* [本文]:
□ □ □ □
おじさんの雑記帳 

「20世紀少年」の感想文そのほか 寺本匡俊 1960年生 東京在住

公益及び公の秩序  (第1351回)

 
 今回は第21条。前回、私は無意識に「言論の自由」と書いたのだが、以下のとおり、この条文で定めている事柄の総体を表す概念は、よく耳にする言論の自由だけではなくて、正確には「表現の自由」だ。この条項も、複数回の勉強を要することになろう。では、いつものように両者を並べる。


 【現行憲法

第二十一条 集会、結社及び言論、出版その他一切の表現の自由は、これを保障する。
二 検閲は、これをしてはならない。通信の秘密は、これを侵してはならない。
□ □ □ □
* [指示 A]: 憲法第21条を扱った本文で、筆者は同条が定める事柄の総体を表す正確な概念を何と述べていますか。
* [指示 B]: 憲法第21条を扱った本文のうち、「今回は第21条。前回、私は無」から「二 検閲は、これをしてはならない。通信の秘密は、これを侵してはならない。」までを、両端の語句も含めて一字一句そのまま書き写してください。
データは本文とは別個の資料です。

* [データ行]:
□ □ □ □
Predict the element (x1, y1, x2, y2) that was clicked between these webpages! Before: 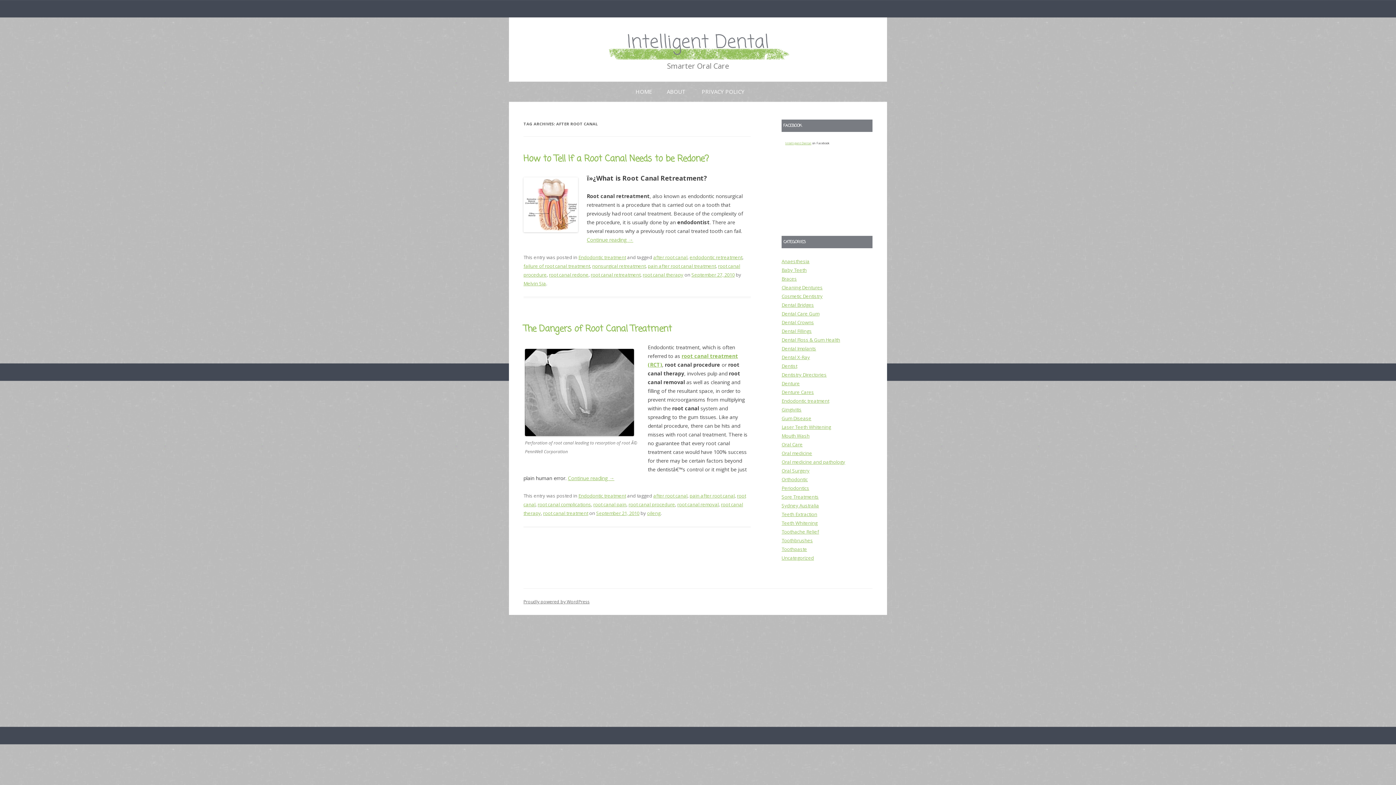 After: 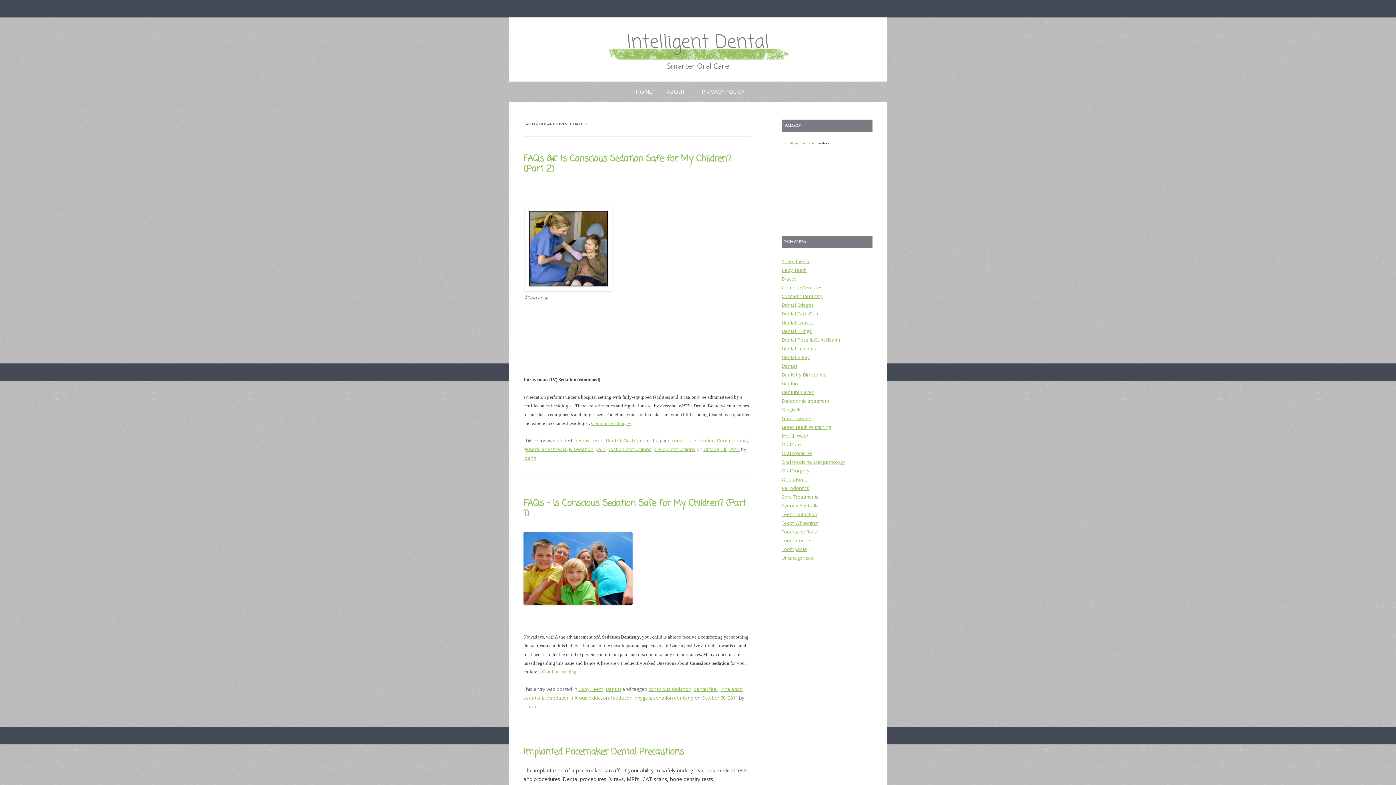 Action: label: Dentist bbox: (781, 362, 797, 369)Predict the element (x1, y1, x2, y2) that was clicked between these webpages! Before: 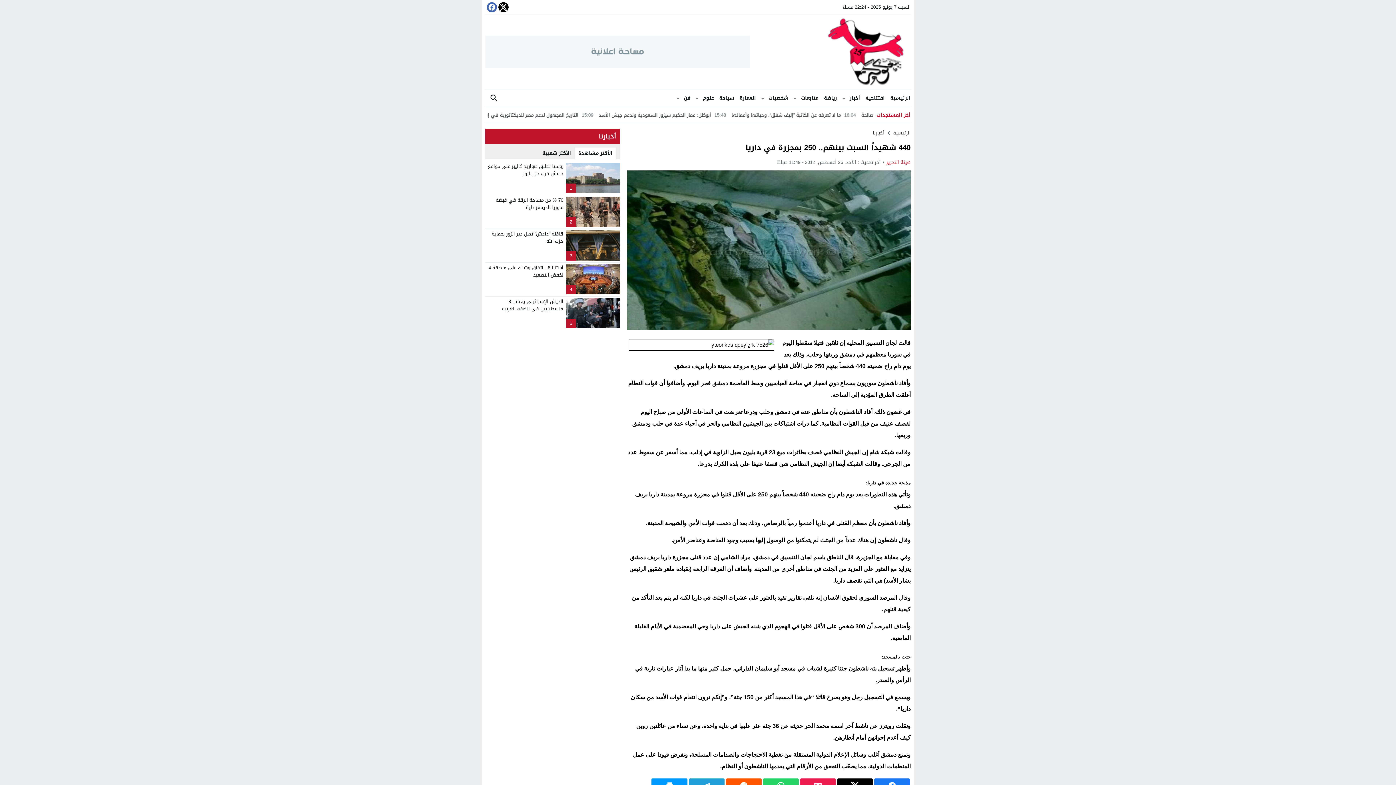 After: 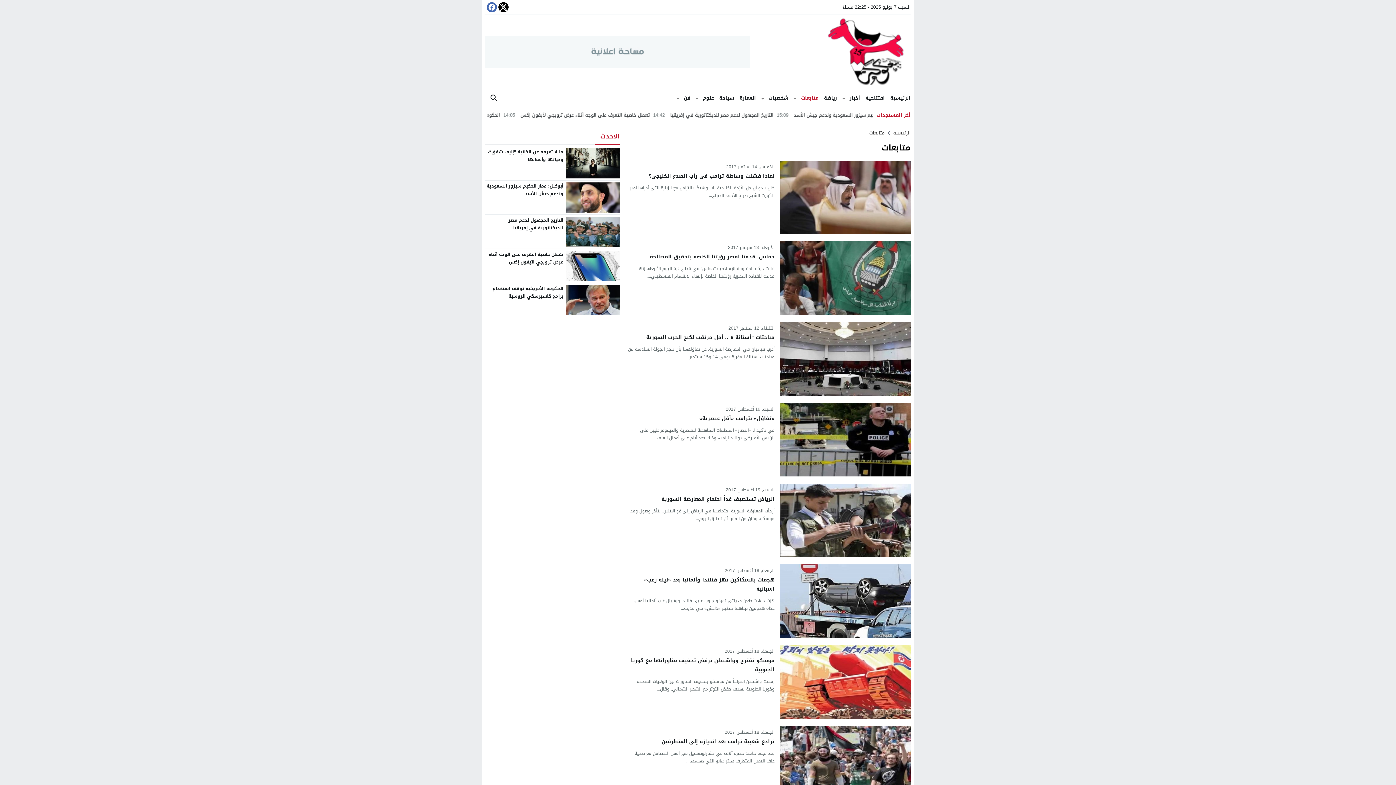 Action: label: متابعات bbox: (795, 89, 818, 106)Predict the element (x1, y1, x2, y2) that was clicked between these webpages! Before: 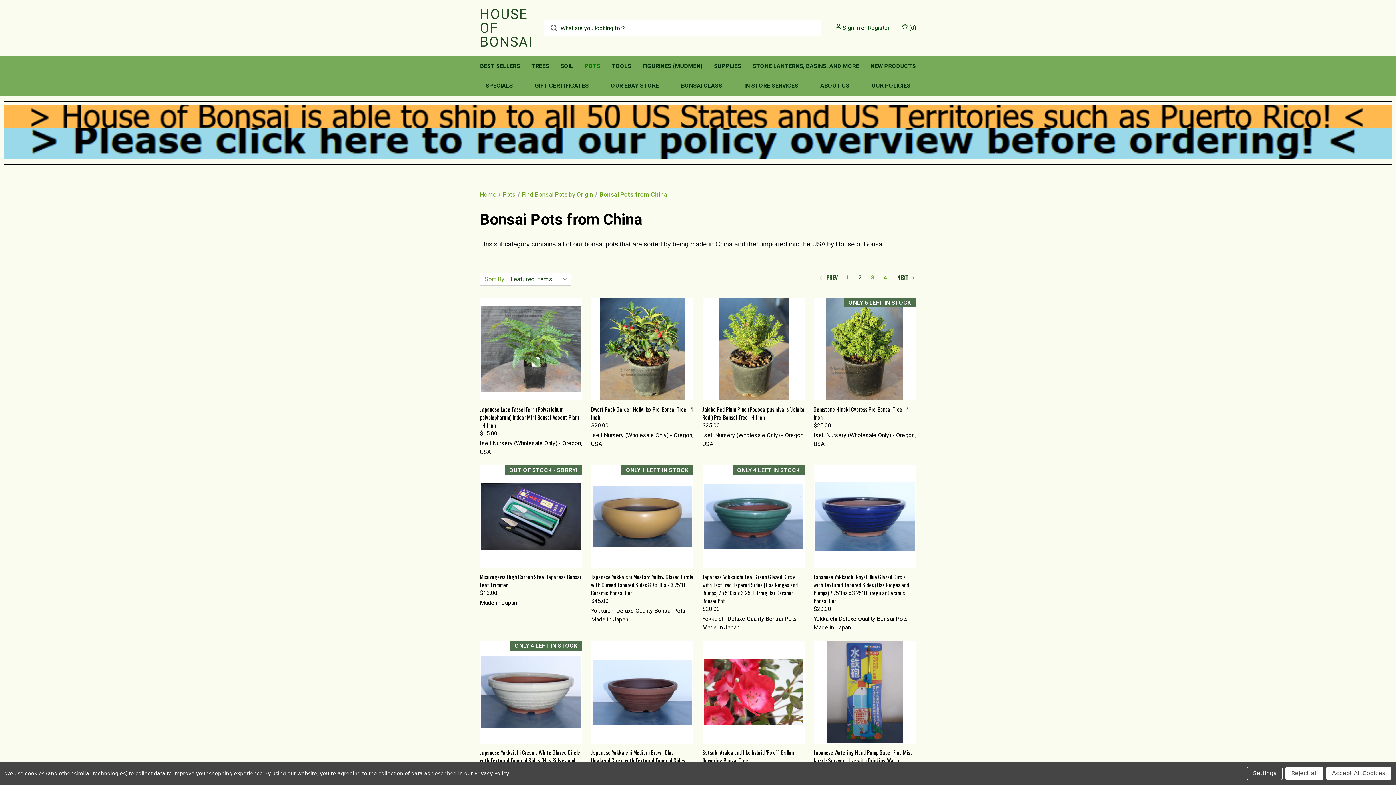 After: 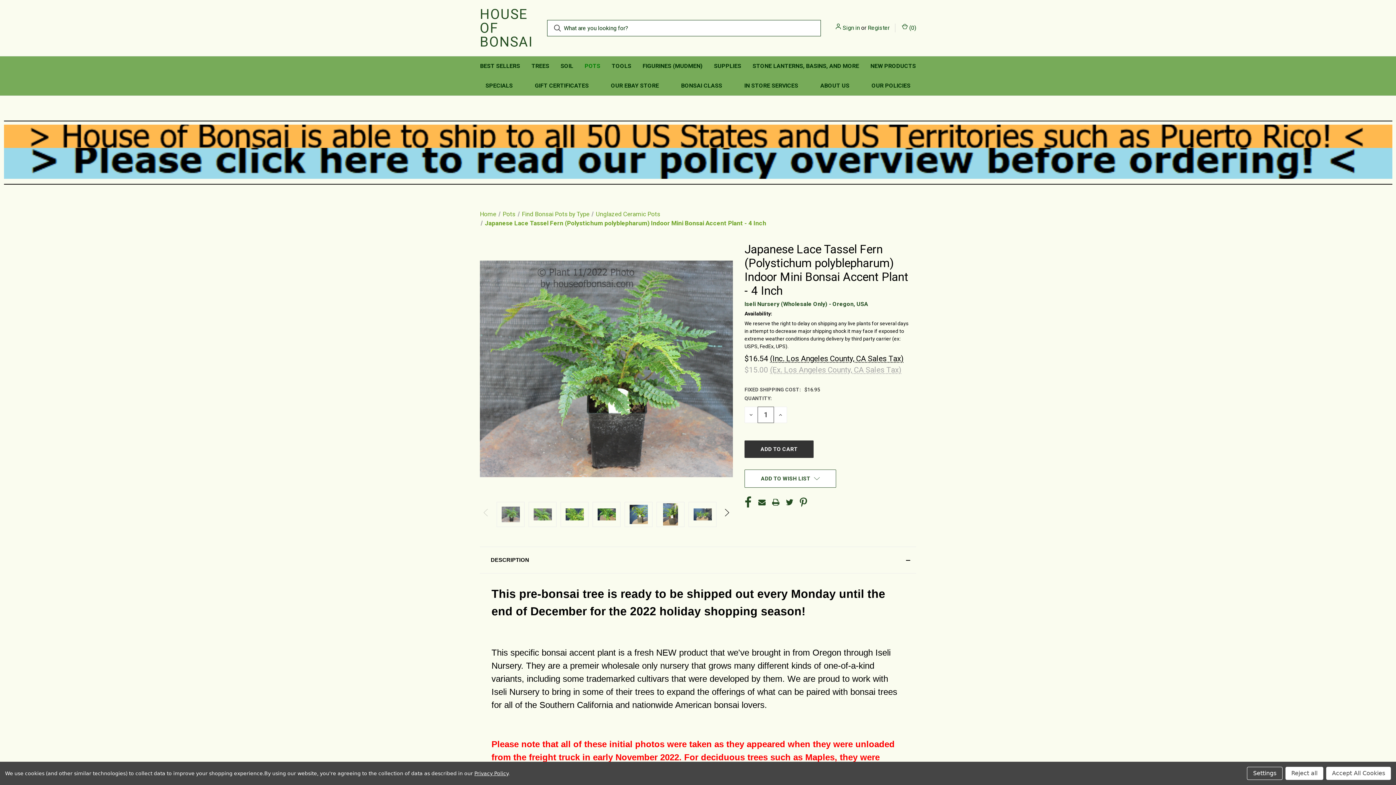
□ □ □ □
* [最終回答 A]: 表現の自由です。

* [最終回答 B]:
今回は第21条。前回、私は無意識に「言論の自由」と書いたのだが、以下のとおり、この条文で定めている事柄の総体を表す概念は、よく耳にする言論の自由だけではなくて、正確には「表現の自由」だ。この条項も、複数回の勉強を要することになろう。では、いつものように両者を並べる。


 【現行憲法

第二十一条 集会、結社及び言論、出版その他一切の表現の自由は、これを保障する。
二 検閲は、これをしてはならない。通信の秘密は、これを侵してはならない。